Regulations come first, not last

In the US, moving money across state lines requires a money transmitter license — 50 states, 50 applications, roughly $1–5M in surety bonds and legal fees to cover them all. Holding customer deposits requires a bank partner because you almost certainly won’t charter your own bank. Lending requires state-by-state lender licenses plus Truth in Lending Act disclosures. Investments pull in SEC and FINRA. Map your product to the regulatory surface before writing code, because the legal path dictates the technical architecture.

Bank-as-a-service partners

  • Unit — full banking stack, strong for neobanks and embedded accounts.
  • Synctera — bank sponsorship marketplace for specific use cases.
  • Treasury Prime — multi-bank platform, good for redundancy.
  • Column — developer-focused, direct bank (not middleware).
  • Bond (now part of FIS) and Mercury for treasury-style accounts.
  • Plaid, Finicity, and MX for account linking and data aggregation (not deposits).

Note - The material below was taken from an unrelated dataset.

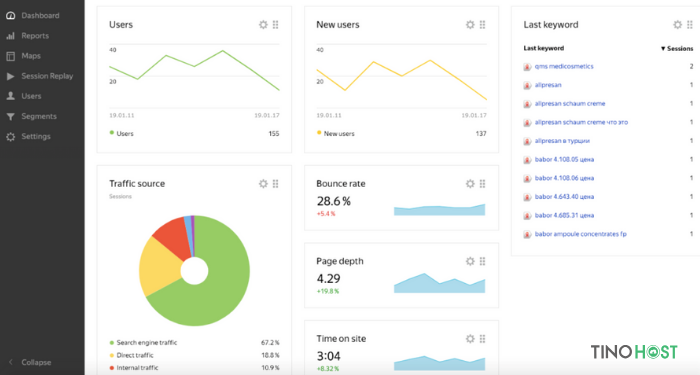Toggle the Direct traffic legend entry
The height and width of the screenshot is (375, 700).
(131, 355)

Money movement is genuinely hard

ACH is cheap but takes 1–3 business days and reverses easily. RTP and FedNow are instant but adoption is partial. Wires are fast and final but expensive. Card rails (Visa, Mastercard) have chargeback exposure for up to 120 days and interchange fees of 1.5–3%. Each rail has its own failure modes, reconciliation patterns, and fraud profile. Building a payments product means picking the rail that matches your use case — not the one with the best API docs.

KYC, AML, and PCI

Know Your Customer and anti-money-laundering checks are not optional. Onfido, Persona, Socure, and Alloy handle identity verification and sanctions screening. You’ll file Suspicious Activity Reports, maintain a BSA officer, and keep a five-year audit trail on every transaction. If you touch card data directly, PCI-DSS compliance kicks in — most startups avoid this by tokenizing with Stripe, Marqeta, or Lithic so card numbers never hit your infrastructure.

Fraud and liability

Fraud is relentless and adversarial. Expect account-takeover attempts, synthetic identity fraud, and transaction laundering from week one. Defensive layers: 3D Secure for card-not-present, device fingerprinting (Sift, Fingerprint), velocity limits, and real-time ML scoring. Chargebacks on card transactions eat 0.5–2% of revenue in consumer fintech and can push you into high-risk merchant categories if your ratio exceeds 1%. Liability for unauthorized transactions usually falls on you, not the customer, under Regulation E.

Bootstrapping paths

Two proven entry points for small teams: the vertical neobank (pick an underserved niche — truckers, creators, immigrants — and build the full stack for them) or the vertical SaaS with embedded payments (sell software to a specific industry and layer payments on top, which gives you distribution without needing to own the full banking stack). The second path is lower-regulation, faster to revenue, and increasingly preferred by investors.

Common mistakes

Underestimating compliance cost — expect $200k–$500k in year one for licenses, audits, and counsel. Launching without a bank partner in place, then scrambling when the first transaction needs to settle. Skipping the audit trail — regulators will ask for a specific transaction from 2019 and you’d better have it. Over-indexing on product velocity and treating compliance as a blocker rather than a product requirement.

Bottom line

Fintech is a regulated-business-first discipline with a software layer on top. Pick your bank partner, hire or contract fintech counsel, scope KYC/AML from the first wireframe, and design for fraud before launch. The companies that win in this space aren’t the fastest shippers — they’re the ones who treat compliance as a competitive moat.